La historia con el turismo en esta localidad comenzó hace 25 años atrás. A través de una ONG recibieron fondos de la Xunta de Galicia para hacer la posada: de Europa pusieron los materiales y, los pobladores, la mano de obra. “Costó dos años acarrearlos desde la capital”, dice Quipildor. Orgullosos, ven la posada que fue el puntapié para que el turismo llegara a las vidas de estas 25 familias.

El cementerio de Alfarcito
El cementerio de AlfarcitoRicardo Pristupluk

“Nosotros todos lo hacemos en ssamblea”, cuenta Quipildor. En aquel año se decidió que el pueblo aceptara el desafío de recibir turistas. “Oímos a nuestros mayores, ellos son los que nos aconsejan”, afirma Sarapura. Optaron por abrir el pueblo y mostrar sus secretos, que es su estilo de vida basado en ritmos naturales y tradiciones que no han cambiado por siglos.

Algo tienen claro: “Nosotros queremos ser los dueños de nuestros destinos, no queremos que nadie nos diga qué tenemos qué hacer, no negociamos nuestra libertad”, afirma Sarapura.

“Los que más asombra es que la vida pasa en cámara lenta, podes detenerte y disfrutar el silencio, ver el cielo, disfrutar el día sin aplicaciones”, sostiene Sainz.

Un cardón y la soledad de la Puna
Un cardón y la soledad de la PunaRicardo Pristupluk

Antes de que salga el sol, se ven las columnas de humo en las casas. Los hornos de barro hornean tortillas y panes. Los turistas reciben el desayuno con té de arca o rica rica. No toman mate en calabaza, sino como infusión. No hay farmacias en el pueblo. Tampoco señal de celular. “Usamos yuyos”, dice Quipildor. Muña muña, popusa, suriyanta o chinchiricoma.

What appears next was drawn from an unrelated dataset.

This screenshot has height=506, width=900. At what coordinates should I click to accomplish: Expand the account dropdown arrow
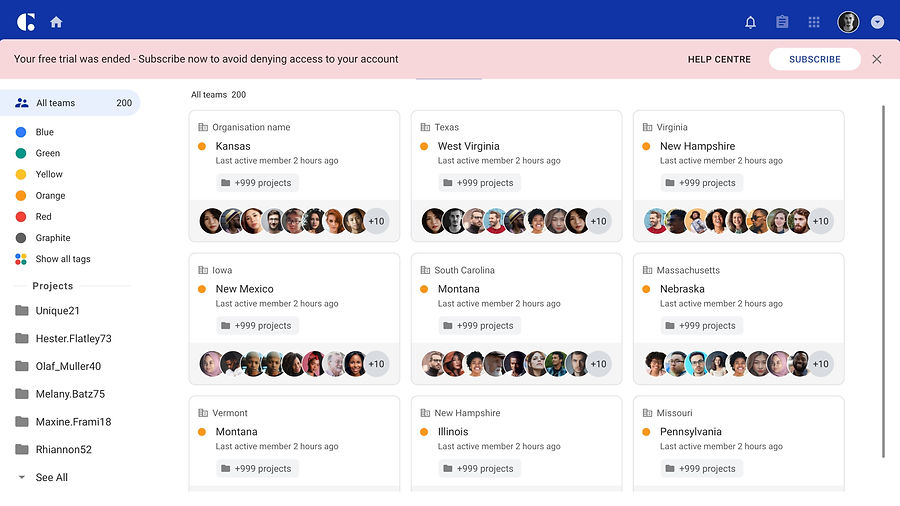[877, 22]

Los turistas pueden acompañar a los pobladores a hacer sus tareas diarias, como arrear el ganado, buscar hojas y raíces, y cosechar. Todas las familias tienen plantaciones de habas, papines y maíz, los dos últimos de varios colores. Los 3400 metros de altura obligan a caminar lento, cuidar y calcular cada bocanada de aire inhalada y exhalada. Los vecinos se saludan, los niños piden golosinas a los visitantes y nadie está apurado.

“Le estamos haciendo daño al mundo, no podemos vivir tan apurados”, reflexiona Sarapura. La coca es un elemento que iguala: todos llevan colgados unos pequeños morrales de tela, hechos con aguayo, una tela andina, donde lleva las hojas de esta planta sagrada (se los conoce como coqueras o chuspas). Celosos de conservar sus estilos de vida, se los siente contentos de poder tener visitantes. “Nos hacemos fuertes protegiendo nuestra libertad”, sostiene Sarapura.